Interface testing incorporates the ‘3 Tier Architecture’ model in its process: application server testing (which tests the Client Tier), web server testing (relevant to the Logic Tier) and database server interface testing (this tests the Data Tier).
Application server testing (Client Tier): This involves requests being sent to the database and making sure output at the client side is displayed as intended. Any errors must be caught by the application and shown to the administrator.
Web server testing (Logic Tier): This determines whether the web server is handling all requests without service denial. Handles
Database server interface testing (Data Tier): Makes sure that any queries sent to the database give the intended results.
This part of the process combines functionality testing and gauging the user experience. It can be done internally but usually takes place with the help of a focus group of testers that match the intended audience of your site.
Usability testing typically involves the following steps:
- Developing a strategy – this must be thorough and ensures that all functions are examined. These include looking at two elements of the site: content and navigation.
- Recruiting test participants (these can be found internally or externally). They will use your site or app to check for any issues.
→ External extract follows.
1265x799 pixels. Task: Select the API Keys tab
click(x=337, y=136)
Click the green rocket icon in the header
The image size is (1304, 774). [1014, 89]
- Running the tests under the observation of experts.
- Analysing the results and amending your site accordingly.
Security is an essential component of every website. Security testing helps to find any issues, potential vulnerabilities and ensures maximum safety. It also helps to prevent potential attacks and maintains the integrity of the site. Effective security testing can negate unauthorized access and helps to protect sensitive and personal data.
There’s never been a piece of software that was released bug-free. But as techniques and approaches in testing improve, the quality and speed of software releases continue to rise. That’s important because as users have become more tech-savvy, they are more expectant of the apps and websites that they use.
Appropriate testing makes sure a site is accessible, user-friendly and fully-functioning before it’s released. If ignored, while it might work well during the development stage, it is inevitable that its users will ultimately become the guinea pigs that push a site to its limits and find the bugs hidden underneath the surface. At that point, fixes become time-consuming and expensive.
Though perhaps more important than the cost to the developer, is the damage to the user experience that forgoing basic testing almost certainly preludes. User experience should be an ever-present concern when designing a website – it is the users’ combined experience that will ultimately determine its success, after all. Failure to test extensively, or to overlook a section of its target audience, could result in a subpar experience for many users – and might be the reason they abandon one product and opt to use a competitor’s instead
That’s why it is imperative for any web developer – whether they’re a seasoned professional or an amateur – to embrace one of the pillars of web development and make sure that their site is great for as many people as it possibly can be.